## EXERCISE PROMPT
Excluding every picture, print exactly the lines from the one containing "1000x702 pixels." through the end of the material below, both ends included.

## THE DATA
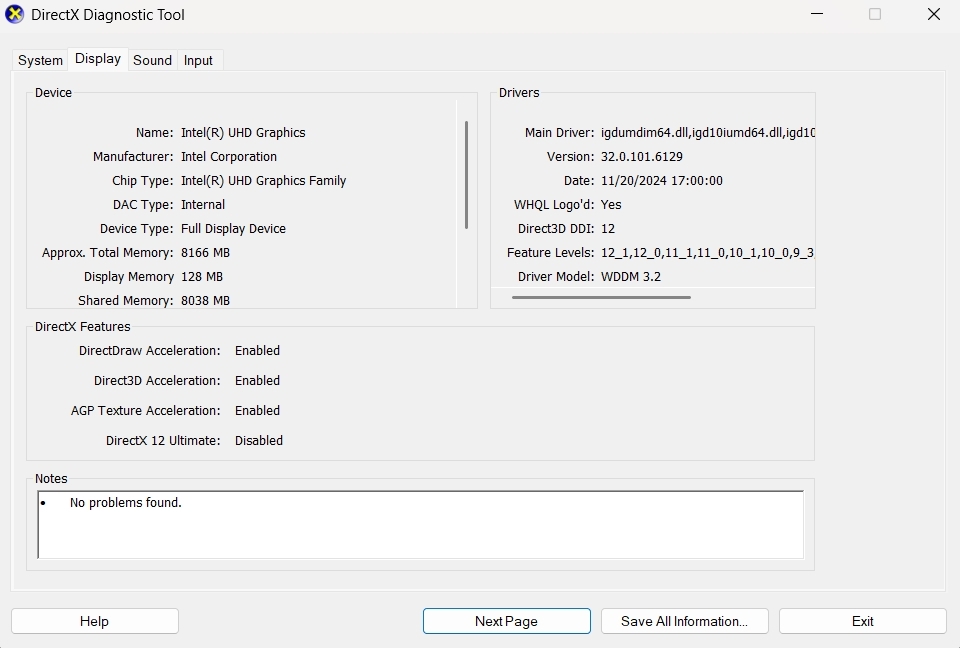Click the Help button
Image resolution: width=960 pixels, height=648 pixels.
(x=94, y=621)
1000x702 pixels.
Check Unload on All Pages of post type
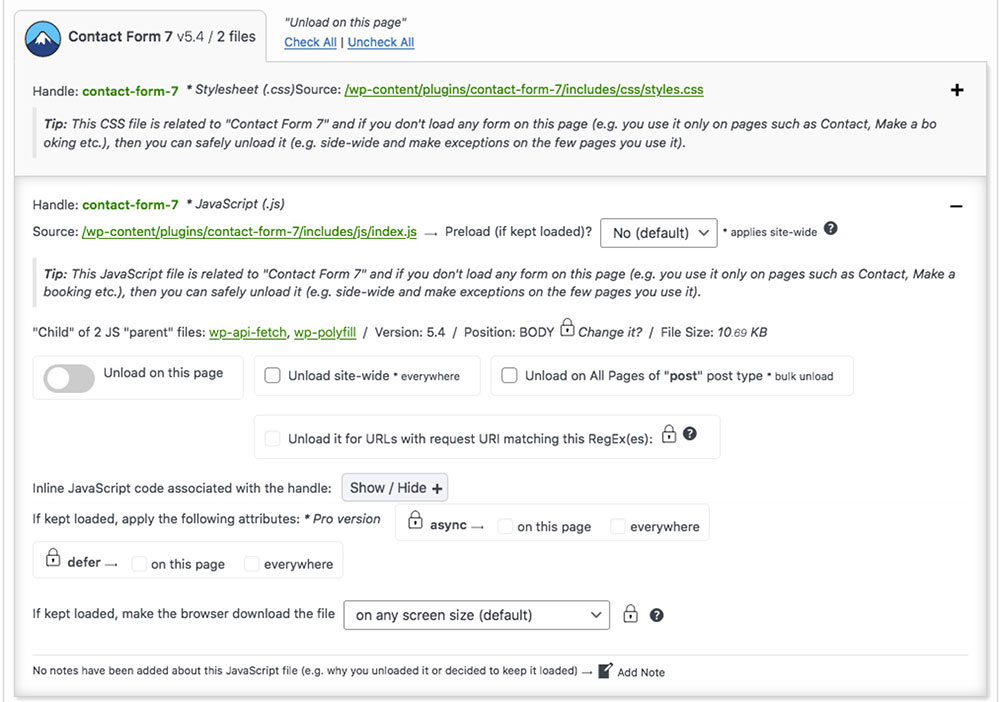tap(509, 375)
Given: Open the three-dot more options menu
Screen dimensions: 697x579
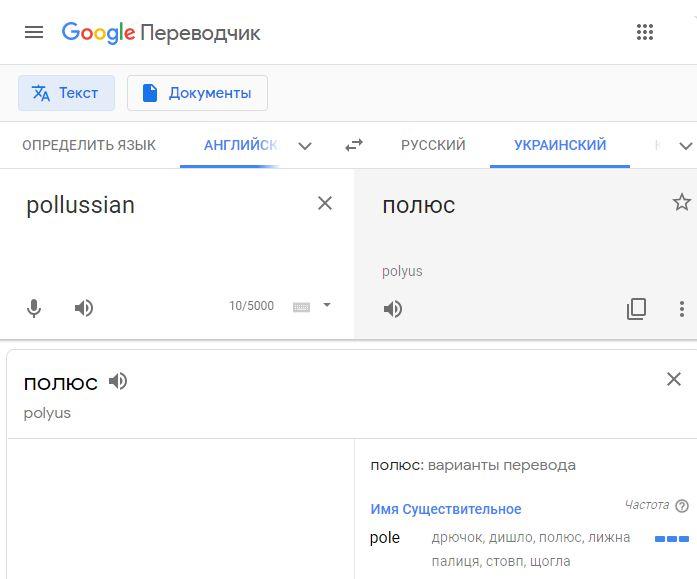Looking at the screenshot, I should [x=681, y=309].
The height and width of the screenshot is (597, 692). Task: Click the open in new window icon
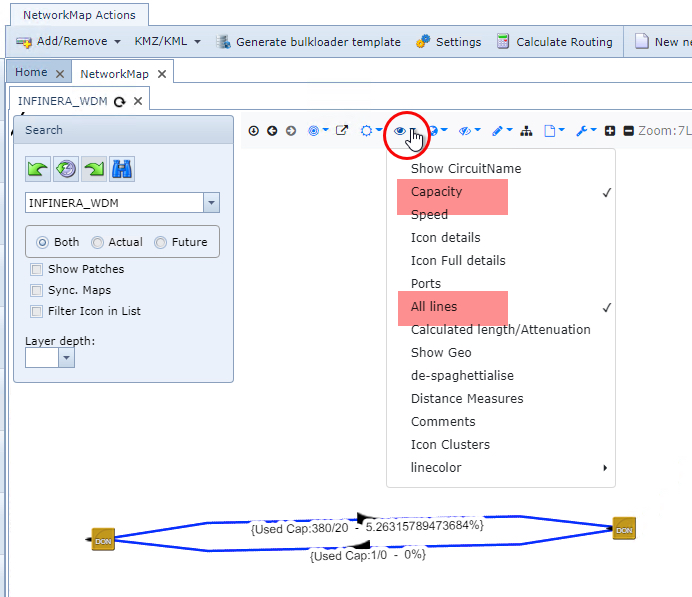pos(341,130)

## RESPONSE AREA
1000x702 pixels.
Check Unload on All Pages of post type
tap(509, 375)
Given: Open the three-dot more options menu
Screen dimensions: 697x579
Looking at the screenshot, I should [x=681, y=309].
The height and width of the screenshot is (597, 692). Task: Click the open in new window icon
pos(341,130)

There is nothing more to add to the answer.